EXERCISE MATERIAL:
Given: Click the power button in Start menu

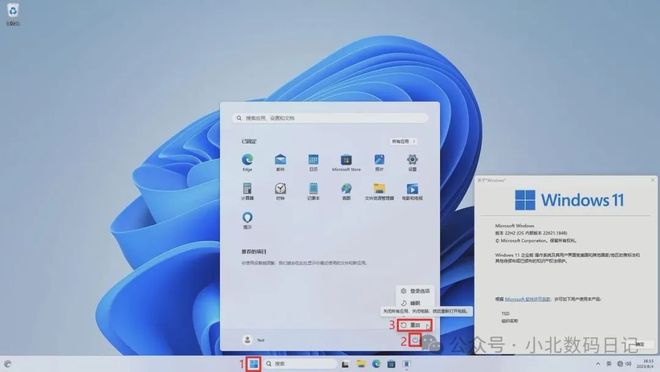Looking at the screenshot, I should 415,340.
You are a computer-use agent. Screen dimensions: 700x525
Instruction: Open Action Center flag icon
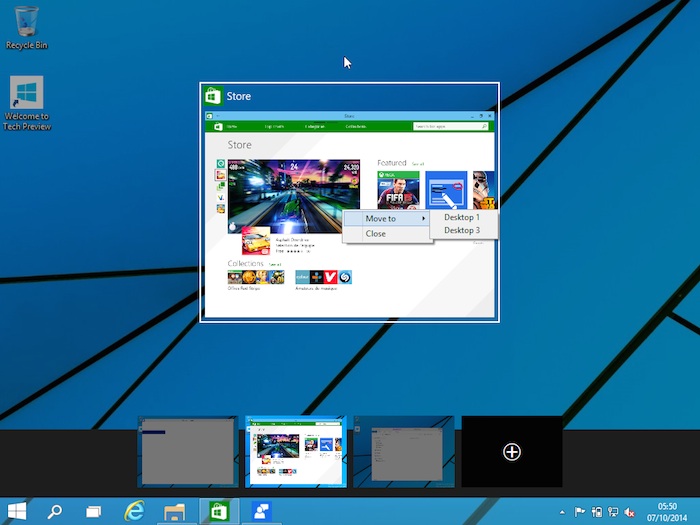581,512
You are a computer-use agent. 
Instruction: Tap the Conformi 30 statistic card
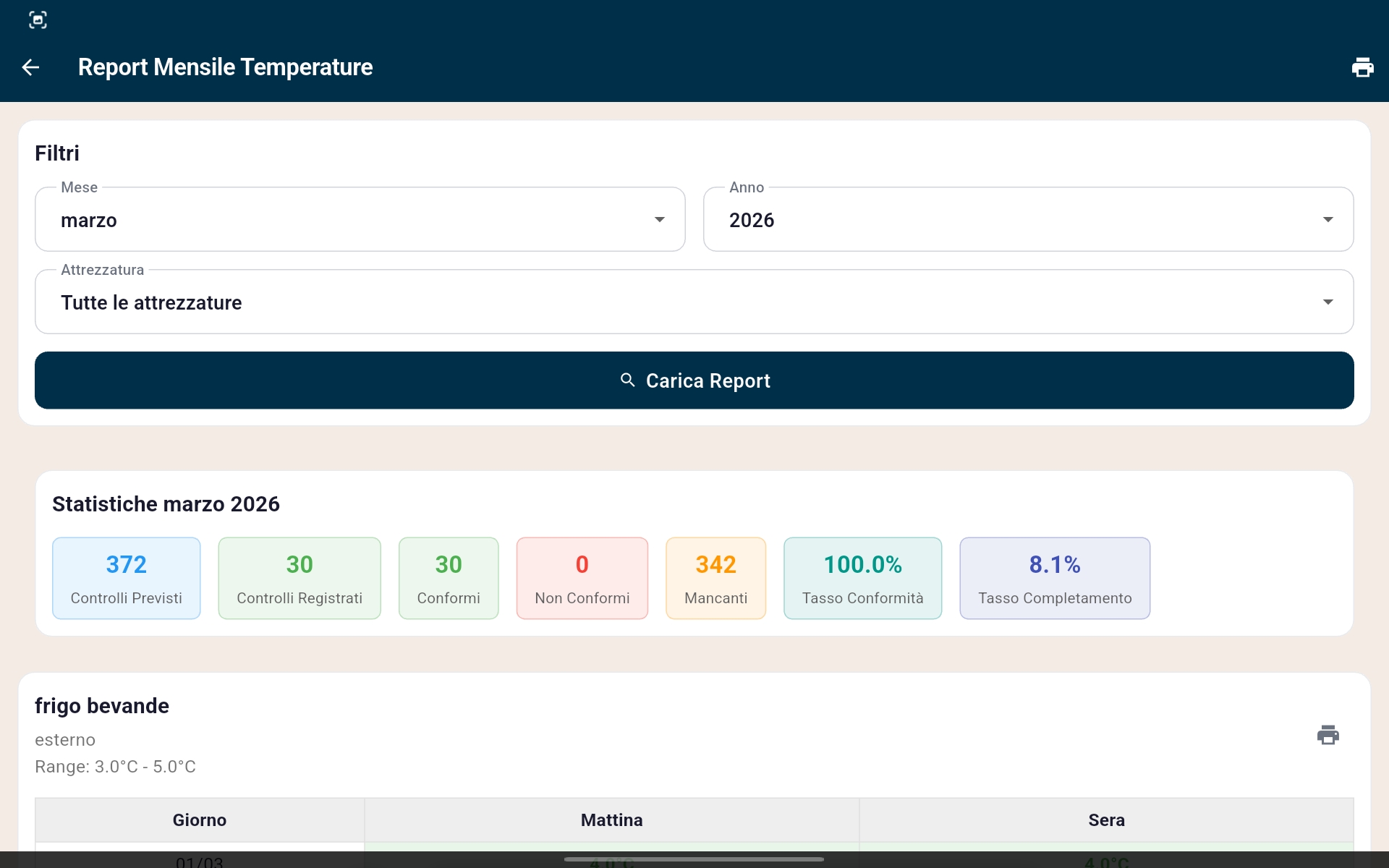(448, 578)
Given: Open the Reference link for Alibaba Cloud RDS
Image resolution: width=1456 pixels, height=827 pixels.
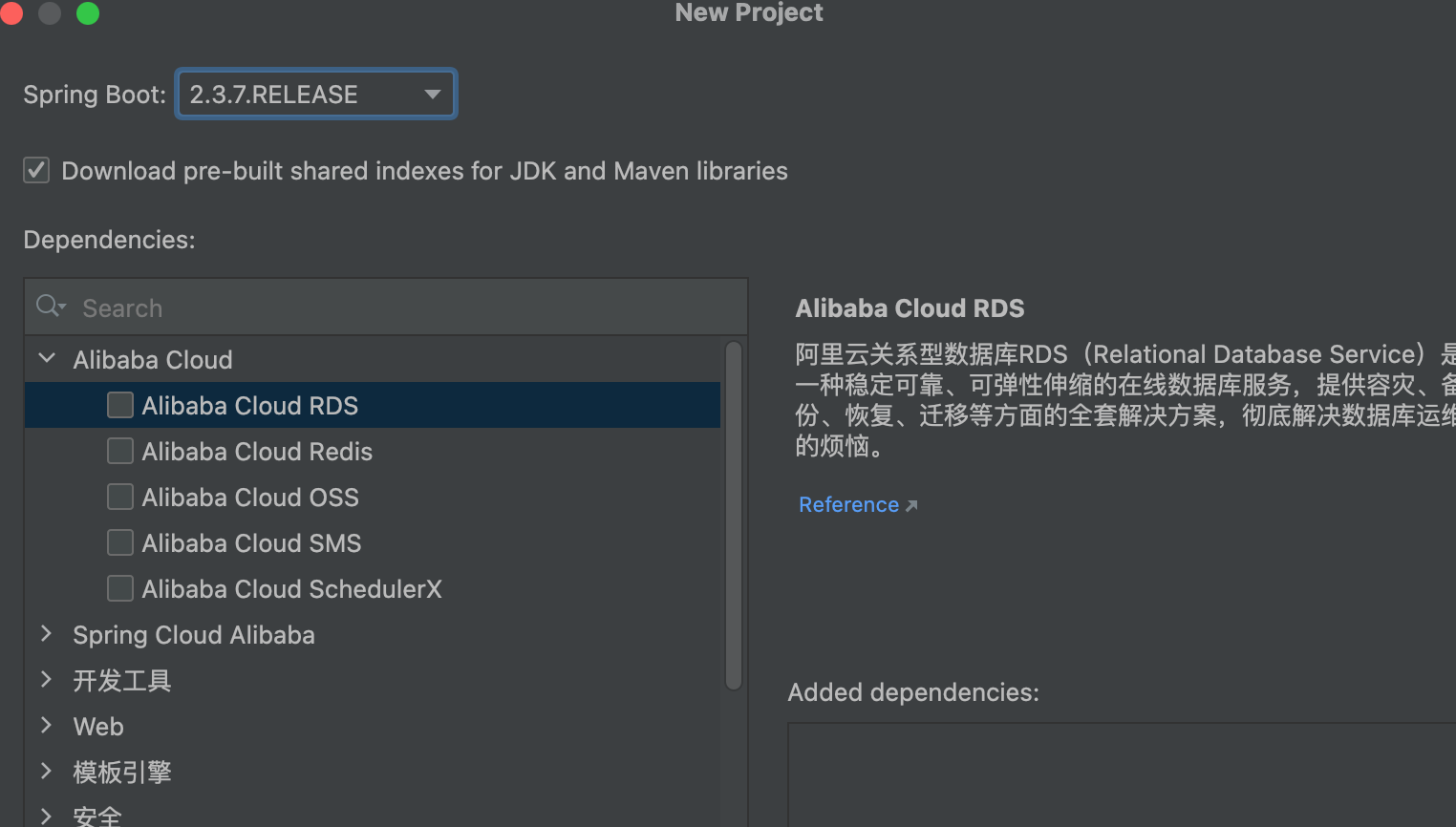Looking at the screenshot, I should click(848, 504).
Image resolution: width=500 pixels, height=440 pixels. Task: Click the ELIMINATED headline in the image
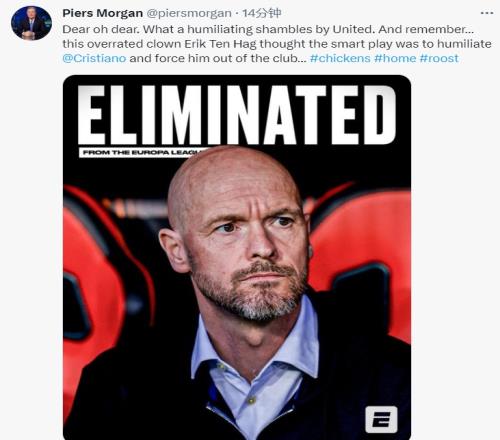pos(237,115)
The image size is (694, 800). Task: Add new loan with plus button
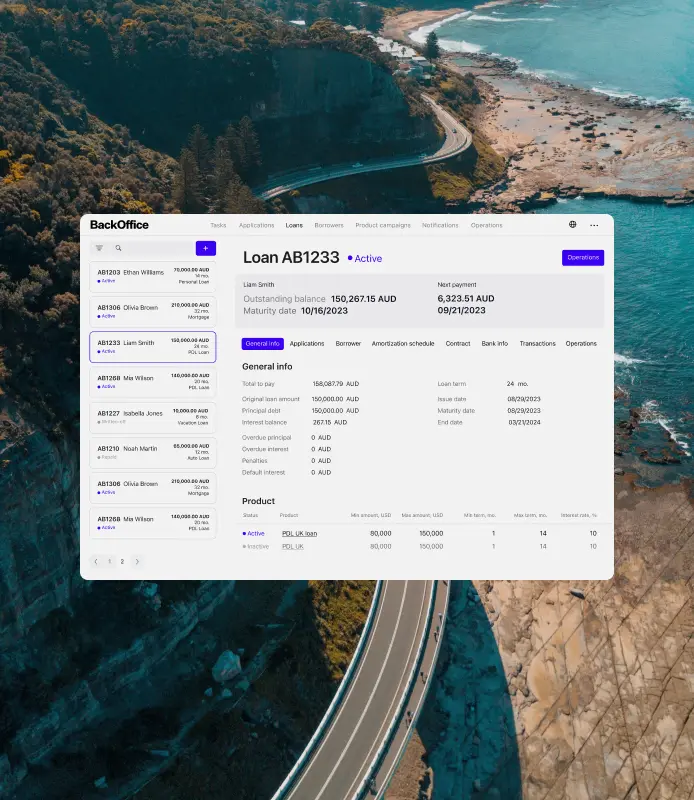206,248
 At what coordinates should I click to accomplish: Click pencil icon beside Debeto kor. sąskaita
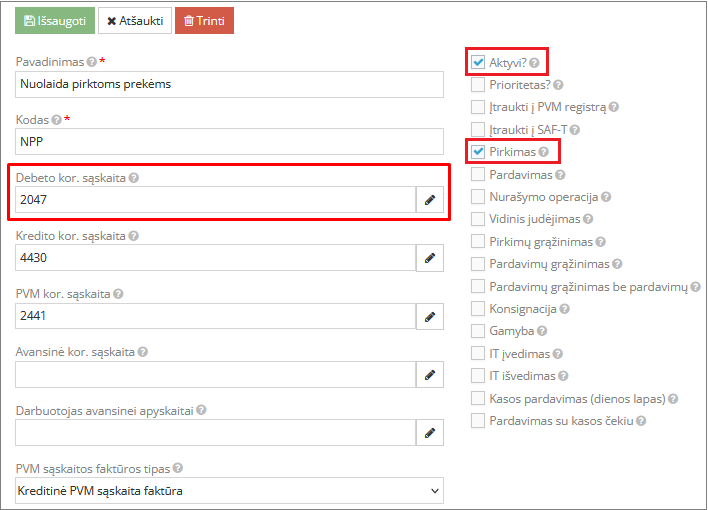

GIVEN INSTRUCTION:
Reproduce the lines above with each "computer-use agent" changed to "desktop assistant" and nothing else altered, leaving out the pictures.

ANSWER FOR THE TASK:
Given: Click the power button in Start menu

Looking at the screenshot, I should 415,340.
You are a desktop assistant. Screen dimensions: 700x525
Instruction: Open Action Center flag icon
581,512
You are a desktop assistant. 
Instruction: Tap the Conformi 30 statistic card
(448, 578)
Given: Open the Reference link for Alibaba Cloud RDS
Image resolution: width=1456 pixels, height=827 pixels.
Looking at the screenshot, I should click(848, 504).
Image resolution: width=500 pixels, height=440 pixels. Task: Click the ELIMINATED headline in the image
pos(237,115)
The image size is (694, 800). Task: Add new loan with plus button
206,248
 At what coordinates should I click to accomplish: Click pencil icon beside Debeto kor. sąskaita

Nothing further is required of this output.